-------- Material shown --------

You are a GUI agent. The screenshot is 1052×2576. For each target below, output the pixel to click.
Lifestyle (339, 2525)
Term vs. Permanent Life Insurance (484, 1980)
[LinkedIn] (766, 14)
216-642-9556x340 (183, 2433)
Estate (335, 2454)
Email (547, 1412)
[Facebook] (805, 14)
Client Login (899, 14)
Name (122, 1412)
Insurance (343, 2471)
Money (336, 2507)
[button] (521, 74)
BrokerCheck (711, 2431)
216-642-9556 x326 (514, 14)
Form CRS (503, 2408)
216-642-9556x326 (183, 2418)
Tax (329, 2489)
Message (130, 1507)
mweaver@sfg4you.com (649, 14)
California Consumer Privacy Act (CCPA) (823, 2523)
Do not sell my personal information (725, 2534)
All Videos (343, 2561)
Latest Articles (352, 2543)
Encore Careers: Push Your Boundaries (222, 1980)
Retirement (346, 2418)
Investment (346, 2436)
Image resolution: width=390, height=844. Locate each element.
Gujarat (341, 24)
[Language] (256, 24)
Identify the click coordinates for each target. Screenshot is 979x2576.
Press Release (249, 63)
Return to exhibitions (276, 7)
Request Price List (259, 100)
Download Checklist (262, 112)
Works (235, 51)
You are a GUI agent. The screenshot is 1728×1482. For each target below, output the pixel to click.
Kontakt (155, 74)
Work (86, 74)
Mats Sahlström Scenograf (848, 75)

--------

- What to work on
Which lines of the entries above contain the string "below"? Copy each one.

- Your response
You are a GUI agent. The screenshot is 1052×2576. For each target below, output the pixel to click.
You are a GUI agent. The screenshot is 1728×1482. For each target below, output the pixel to click.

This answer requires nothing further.